MLE Flashcards
What is the goal of Maximum Likelihood Estimation (MLE)?
To estimate the parameter value that makes the observed data most probable.
What is the PMF of a Bernoulli distribution?
f(x; p) = p^x * (1 - p)^(1 - x) for x ∈ {0, 1}
What is the likelihood function for a Bernoulli sample?
L(p) = p^(sum x_i) * (1 - p)^(n - sum x_i)
Why do we use the log-likelihood?
It simplifies the product of terms into a sum, making differentiation easier.
What is the MLE for p in a Bernoulli distribution?
p̂ = (1/n) * sum X_i = X̄ (sample mean)
What is the PDF of the Pareto distribution used in the example?
f(x; γ) = γ / (1 + x)^(γ + 1), for x > 0
What is the log-likelihood function for the Pareto distribution?

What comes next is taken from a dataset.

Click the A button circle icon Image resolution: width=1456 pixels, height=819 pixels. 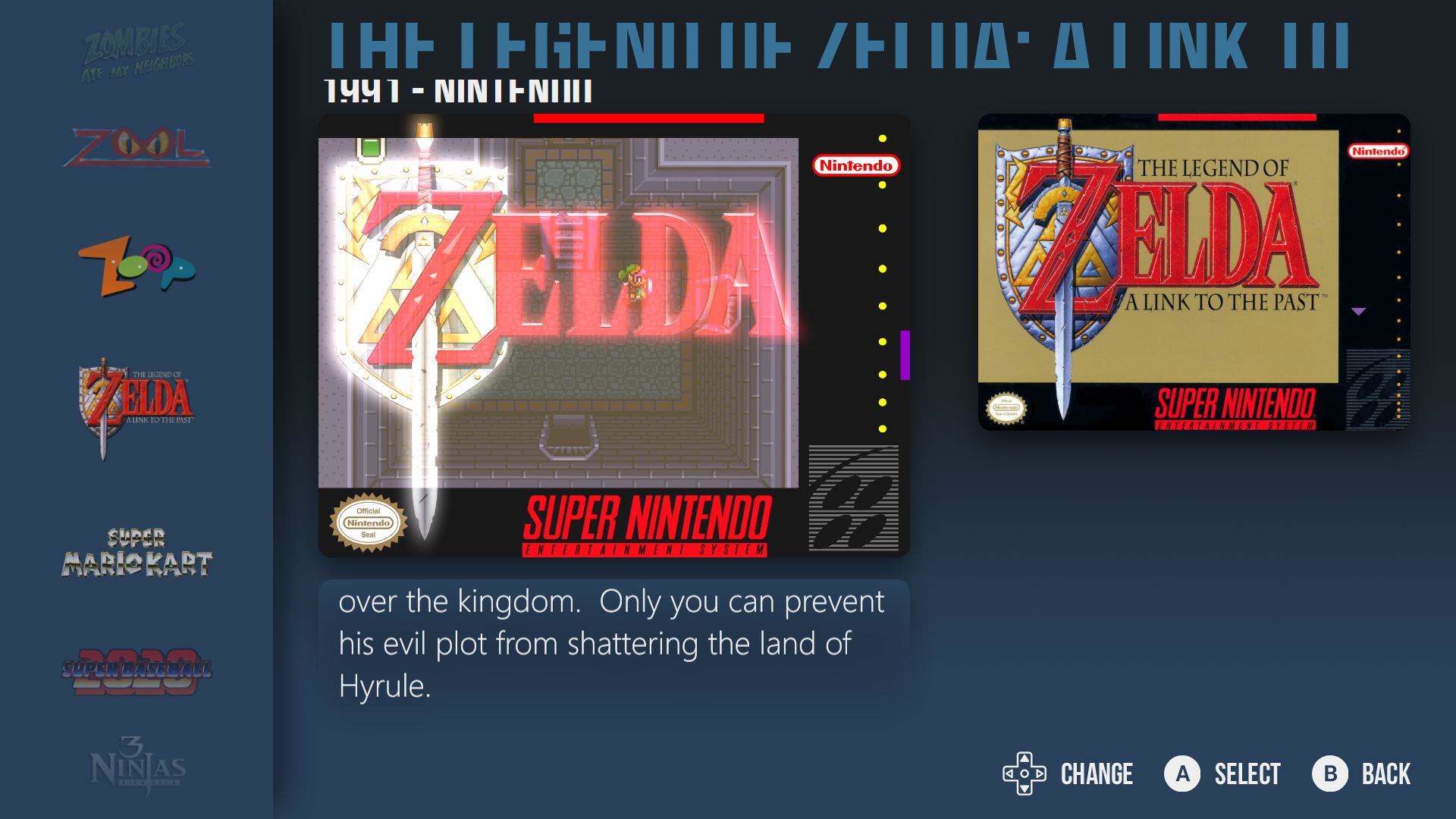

ℓ(γ) = n * ln(γ) - (γ + 1) * sum ln(1 + x_i)
What is the MLE for γ in the Pareto distribution?
γ̂ = n / sum ln(1 + X_i)
What is the invariance property of MLE?
If θ̂ is the MLE for θ, then g(θ̂) is the MLE for g(θ)
What is the difference between an estimator and an estimate?
An estimator is a random variable; an estimate is a specific observed value.